Luo Yi, Carretta Henry, Lee Inkoo, LeBlanc Gabrielle, Sinha Debajyoti, Rust George
Department of Behavioral Sciences and Social Medicine, College of Medicine, Florida State University, 1115 West Call Street, Tallahassee, FL USA.
Department of Statistics, Florida State University, 117 N. Woodward Ave., Tallahassee, FL USA.
Health Inf Sci Syst. 2021 Sep 24;9(1):35. doi: 10.1007/s13755-021-00165-5. eCollection 2021 Dec.
Variation in breast cancer stage at initial diagnosis (including racial disparities) is driven both by tumor biology and healthcare factors.
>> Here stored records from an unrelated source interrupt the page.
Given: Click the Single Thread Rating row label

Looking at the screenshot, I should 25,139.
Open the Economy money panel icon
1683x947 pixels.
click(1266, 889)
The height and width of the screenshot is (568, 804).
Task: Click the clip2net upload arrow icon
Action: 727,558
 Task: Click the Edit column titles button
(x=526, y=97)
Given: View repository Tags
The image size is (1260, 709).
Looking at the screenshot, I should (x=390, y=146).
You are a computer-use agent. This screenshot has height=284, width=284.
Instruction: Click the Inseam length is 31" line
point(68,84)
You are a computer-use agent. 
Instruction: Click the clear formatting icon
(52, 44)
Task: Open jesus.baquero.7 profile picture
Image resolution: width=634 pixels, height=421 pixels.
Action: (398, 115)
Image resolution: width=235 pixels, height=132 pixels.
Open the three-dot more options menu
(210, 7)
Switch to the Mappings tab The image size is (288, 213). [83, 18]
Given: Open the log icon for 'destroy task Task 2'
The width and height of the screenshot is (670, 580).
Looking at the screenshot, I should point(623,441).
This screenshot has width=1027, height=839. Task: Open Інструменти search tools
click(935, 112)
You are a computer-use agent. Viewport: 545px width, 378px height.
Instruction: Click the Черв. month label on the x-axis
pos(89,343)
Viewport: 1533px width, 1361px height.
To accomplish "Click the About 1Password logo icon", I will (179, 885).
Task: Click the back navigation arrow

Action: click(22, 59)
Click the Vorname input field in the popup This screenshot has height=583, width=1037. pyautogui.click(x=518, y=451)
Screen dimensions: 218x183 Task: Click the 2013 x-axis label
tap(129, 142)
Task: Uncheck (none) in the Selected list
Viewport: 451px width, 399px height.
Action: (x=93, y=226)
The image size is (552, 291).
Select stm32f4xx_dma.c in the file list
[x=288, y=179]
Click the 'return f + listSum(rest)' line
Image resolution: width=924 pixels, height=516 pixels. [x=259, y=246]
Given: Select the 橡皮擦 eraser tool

We studied women age 67-74 with initial diagnosis of breast cancer from 2006 through 2014 in the SEER-Medicare database. We extracted variables related to tumor biology (histologic grade and hormone receptor status) and healthcare factors (screening mammography [SM] utilization and time delay from mammography to diagnostic biopsy). We used naïve Bayesian networks (NBNs) to illustrate the relationships among patient-specific factors and stage-at-diagnosis for African American (AA) and white patients separately. After identifying and controlling confounders, we conducted counterfactual inference through the NBN, resulting in an unbiased evaluation of the causal effects of individual factors on the expected utility of stage-at-diagnosis. An NBN-based decomposition mechanism was developed to evaluate the contributions of each patient-specific factor to an actual racial disparity in stage-at-diagnosis. 2000 bootstrap samples from our training patients were used to compute the 95% confidence intervals (CIs) of these contributions.
Using a causal-effect contribution analysis, the relative contributions of each patient-specific factor to the actual racial disparity in stage-at-diagnosis were as follows: tumor grade, 45.1% (95% CI: 44.5%, 45.8%); hormone receptor status, 5.0% (4.5%, 5.4%); mammography utilization, 23.1% (22.4%, 24.0%); and biopsy delay 26.8% (26.1%, 27.3%).
The modifiable mechanisms of mammography utilization and biopsy delay drive about 49.9% of racial difference in stage-at-diagnosis, potentially guiding more targeted interventions to eliminate cancer outcome disparities.
The online version contains supplementary material available at 10.1007/s13755-021-00165-5.
初次诊断时乳腺癌分期的差异(包括种族差异)是由肿瘤生物学和医疗保健因素共同驱动的。
我们在监测、流行病学和最终结果(SEER)-医疗保险数据库中研究了2006年至2014年期间初次诊断为乳腺癌的67至74岁女性。我们提取了与肿瘤生物学(组织学分级和激素受体状态)和医疗保健因素(乳腺钼靶筛查[SM]的使用情况以及从乳腺钼靶检查到诊断性活检的时间延迟)相关的变量。我们分别使用朴素贝叶斯网络(NBN)来说明非裔美国(AA)患者和白人患者的特定患者因素与诊断时分期之间的关系。在识别和控制混杂因素后,我们通过NBN进行反事实推理,从而对个体因素对诊断时分期预期效用的因果效应进行无偏评估。我们开发了一种基于NBN的分解机制,以评估每个特定患者因素对诊断时分期实际种族差异的贡献。我们使用来自训练患者的2000个自助抽样样本计算这些贡献的95%置信区间(CI)。
通过因果效应贡献分析,每个特定患者因素对诊断时分期实际种族差异的相对贡献如下:肿瘤分级,45.1%(95%CI:44.5%,45.8%);激素受体状态,5.0%(4.5%,5.4%);乳腺钼靶检查的使用情况,23.1%(22.4%,24.0%);活检延迟,26.8%(26.1%,27.3%)。
乳腺钼靶检查的使用情况和活检延迟这些可改变的机制导致了约49.9%的诊断时分期种族差异,这可能为更有针对性的干预措施提供指导,以消除癌症结局差异。
在线版本包含可在10.1007/s13755-021-00165-5获取的补充材料。